Ci sono diverse ipotesi sulle cause di questa tendenza. Una riguarda gli «adattamenti della repressione dei governi autoritari su queste campagne», ha scritto Chenoweth, notando che all’accresciuta capacità di mobilitazione dei manifestanti attraverso i social media e qualunque altro strumento digitale corrisponde una ben più potente abilità dei governi di reprimere, oscurare, manomettere o usare a proprio vantaggio le reti che veicolano le proteste.

Una delle verità indigeste per chi ha creduto nell’inevitabilità dell’effetto democratizzante del mondo digitale è che anche gli autocrati hanno accesso a internet. Mentre i manifestanti democratici organizzavano sit-in su Twitter, i regimi costruivano fabbriche di troll e finanziavano cybereserciti.

Ci sono anche altre ipotesi che si affiancano a questa. La sociologa turca Zeynep Tufecki da anni osserva che nell’era digitale le proteste hanno prodotto molte adesioni ma pochi cambiamenti. Una delle ragioni è, paradossalmente, proprio la quantità di mezzi a disposizione di chi mobilita e organizza. 
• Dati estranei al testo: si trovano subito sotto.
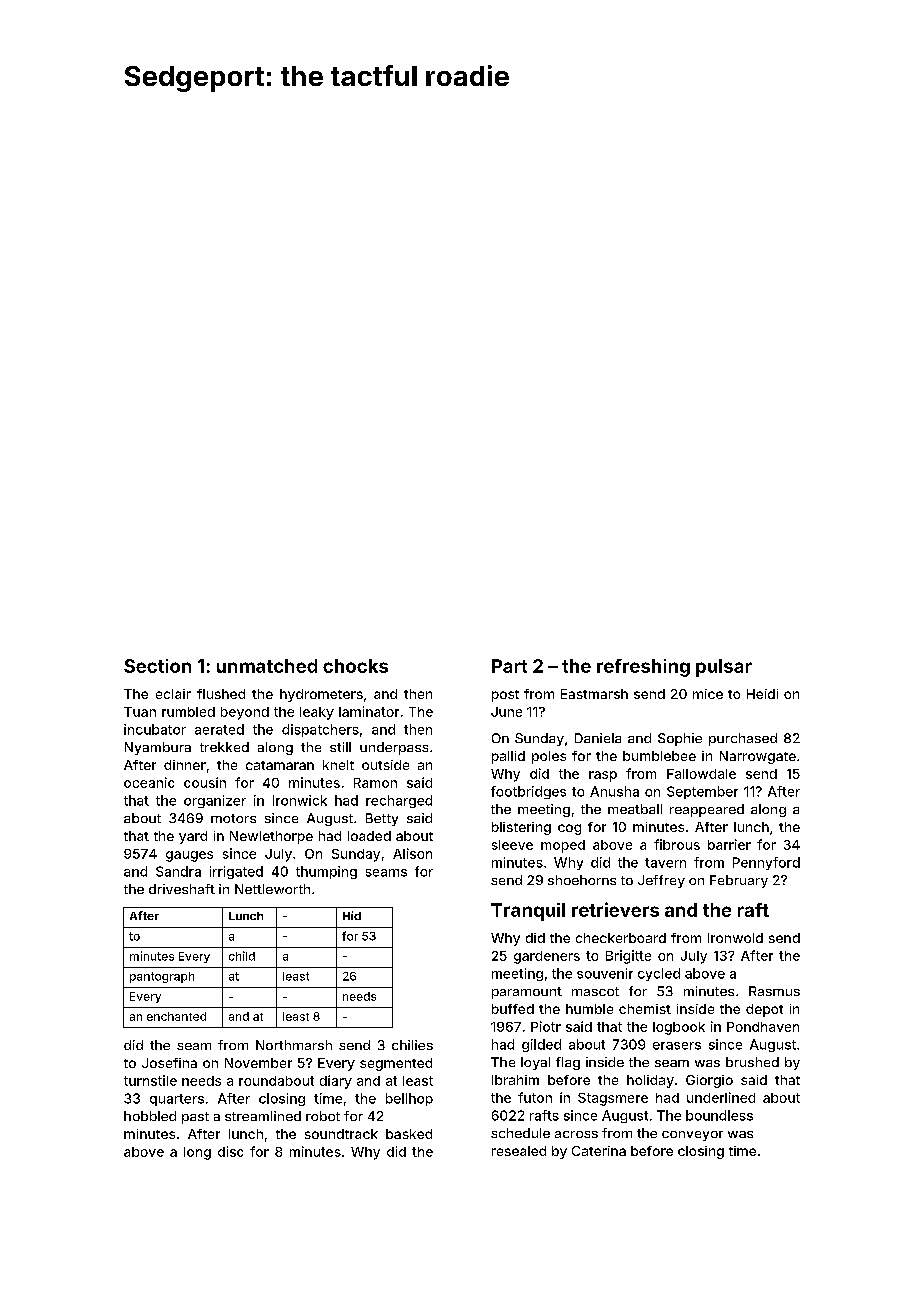 This image has height=1311, width=924. I want to click on barrier, so click(729, 844).
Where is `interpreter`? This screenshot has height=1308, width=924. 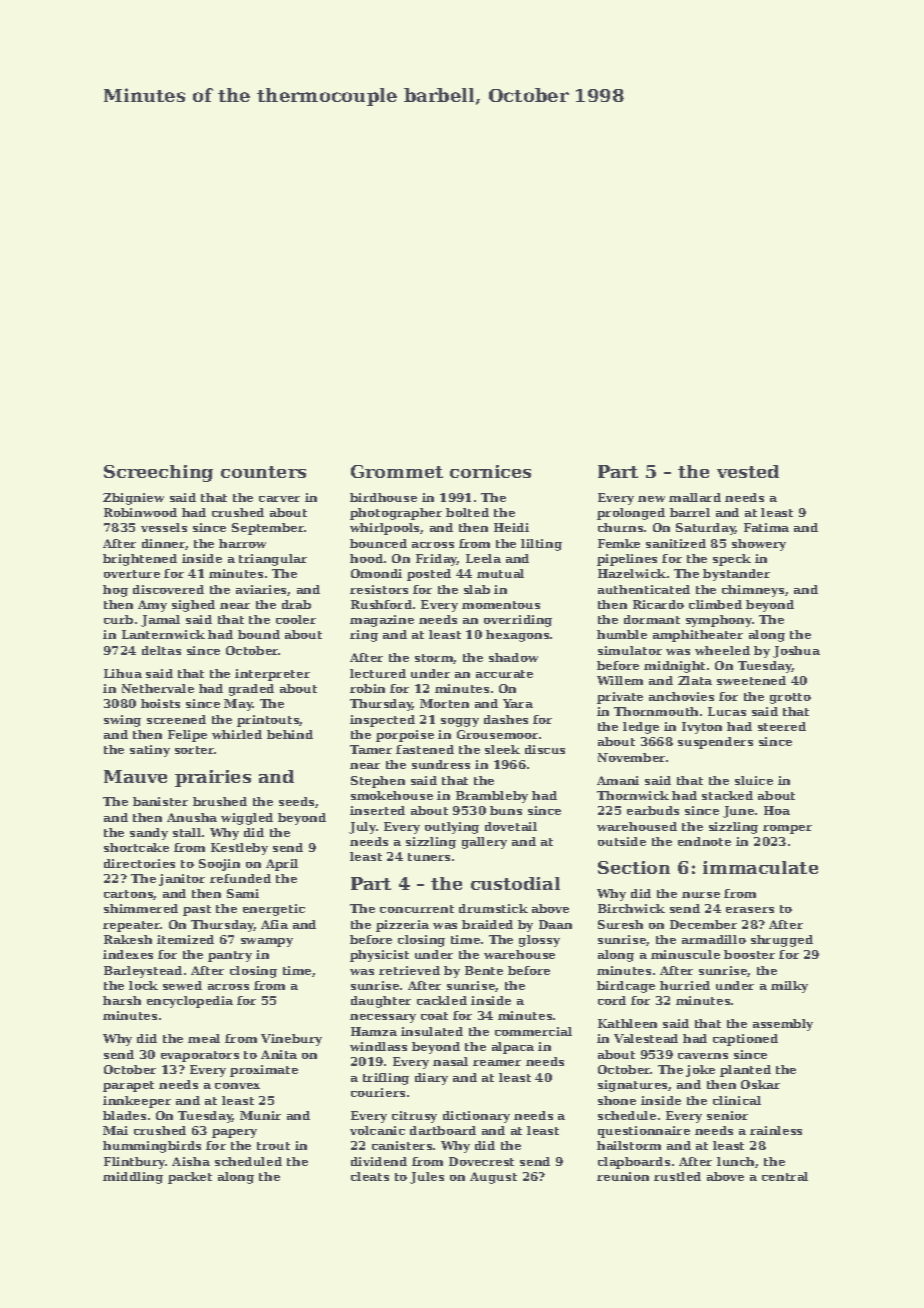
interpreter is located at coordinates (272, 675).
I mezzi digitali hanno reso semplice fare quello che fino a qualche decennio fa richiedeva mesi di lavoro, organizzazioni strutturate e leader capaci di coagulare e rappresentare le istanze di manifestanti che dovevano essere faticosamente raggiunti, convinti, mobilitati e infine radunati.

Paradossi della mobilitazione

Il risultato, secondo Tufecki, è che oggi le adunate di piazza, per quanto ampie e partecipate, sono punti di partenza, non l’esito maturo di iniziative politiche coltivate nel tempo.

Assomigliano più «al rifiuto di Rosa Parks di cedere il suo posto sull’autobus che alla marcia su Washington del 1963», evento che ha richiesto al popolo di Martin Luther King nove mesi di lavoro per portare al Lincoln Memorial 250mila persone, una minima frazione di quelli portati in piazza da altre iniziative recenti assai meno gravide di conseguenze.

Il movimento di Occupy Wall Street ha mobilitato decine milioni di americani, le proteste per l’omicidio di George Floyd hanno mosso l’intero paese e la Marcia delle donne dopo l’insediamento di Donald Trump ha portato nelle piazze americane circa l’1,5 per cento della popolazione in un solo giorno.  

Ma Wall Street è andata avanti come se nulla fosse, i fondi alla polizia non sono stati tagliati e Trump è ancora il dominatore del Partito repubblicano e un candidato non trascurabile alle elezioni del 2024.